=== DATASET CONTENT ===

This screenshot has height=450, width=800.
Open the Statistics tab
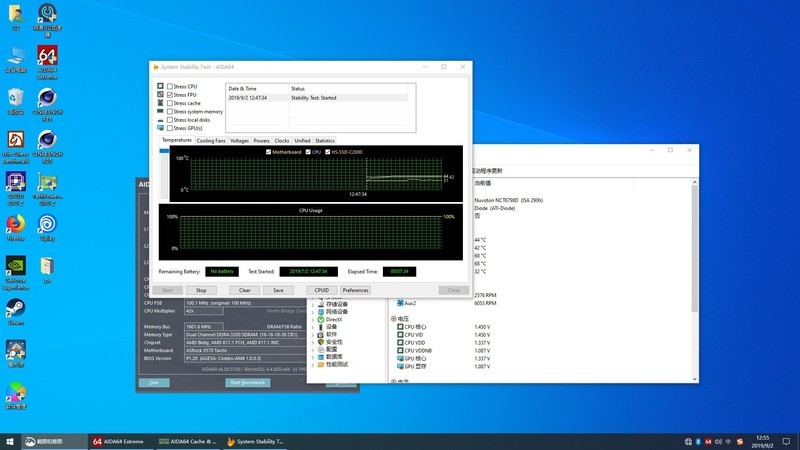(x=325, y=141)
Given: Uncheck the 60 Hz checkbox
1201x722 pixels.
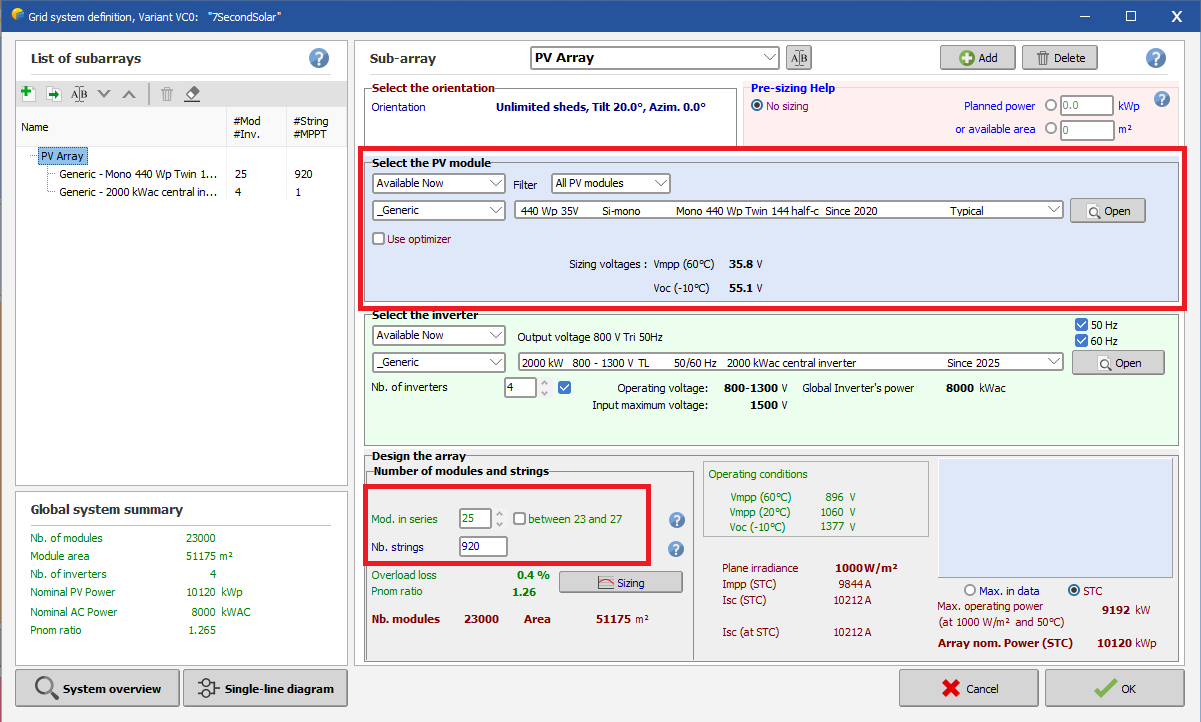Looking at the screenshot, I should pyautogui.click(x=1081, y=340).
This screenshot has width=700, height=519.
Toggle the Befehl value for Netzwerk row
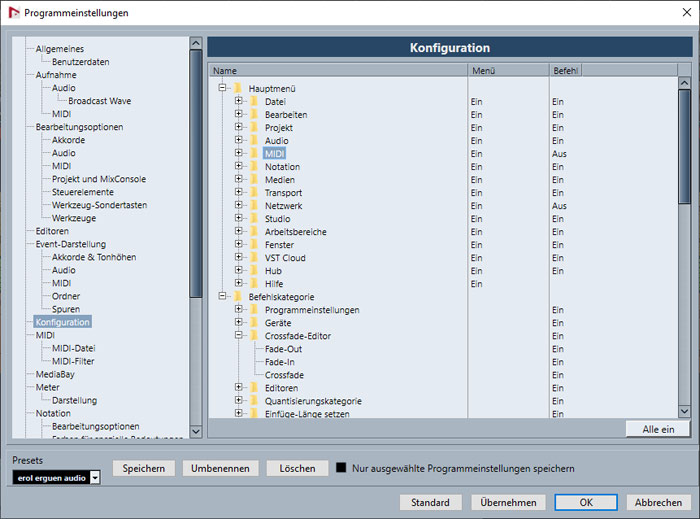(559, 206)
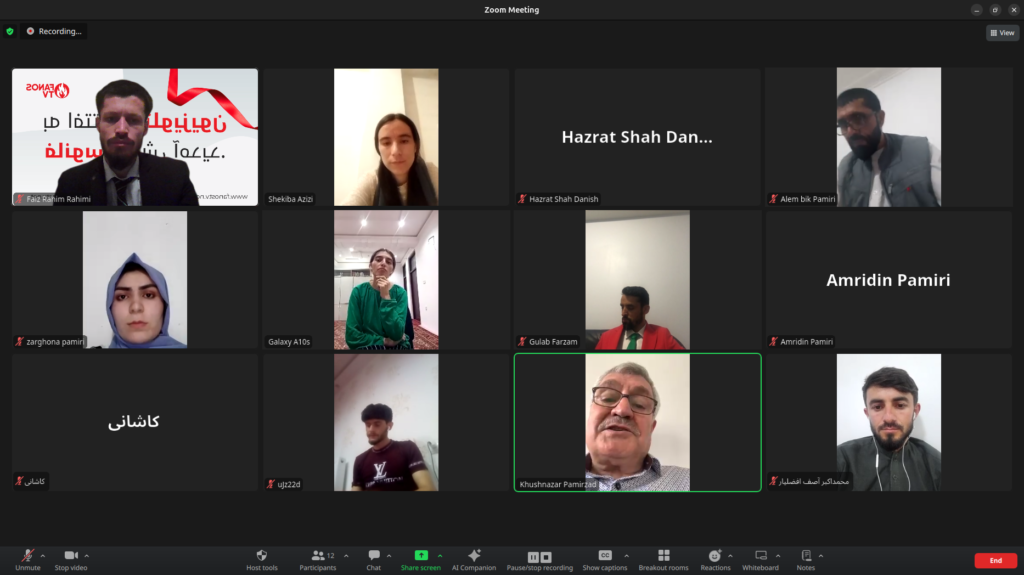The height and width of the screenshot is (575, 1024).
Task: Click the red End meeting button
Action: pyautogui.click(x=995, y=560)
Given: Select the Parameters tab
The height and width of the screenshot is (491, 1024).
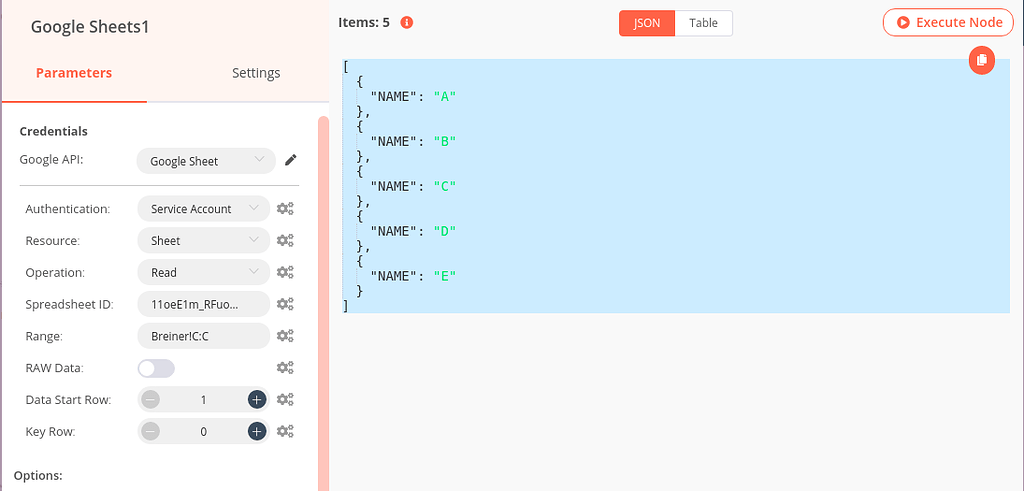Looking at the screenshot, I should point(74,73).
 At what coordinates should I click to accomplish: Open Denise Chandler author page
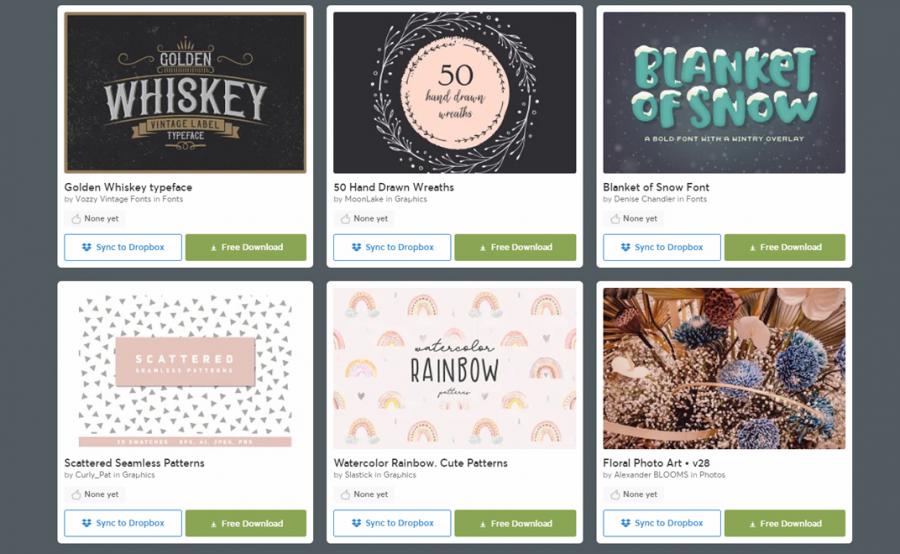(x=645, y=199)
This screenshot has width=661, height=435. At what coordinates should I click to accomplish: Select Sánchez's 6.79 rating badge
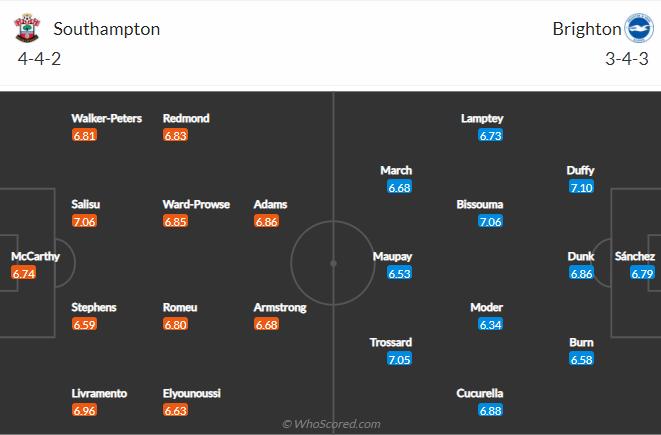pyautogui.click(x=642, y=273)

===

TASK TO COMPLETE: Copy only the lines above from the one containing "This screenshot has width=700, height=519." through the one containing "Given: Select the Parameters tab", both included. Leave out the pictures.

ANSWER:
This screenshot has width=700, height=519.
Toggle the Befehl value for Netzwerk row
(559, 206)
The height and width of the screenshot is (575, 1024).
Task: Click the red End meeting button
Action: pyautogui.click(x=995, y=560)
Given: Select the Parameters tab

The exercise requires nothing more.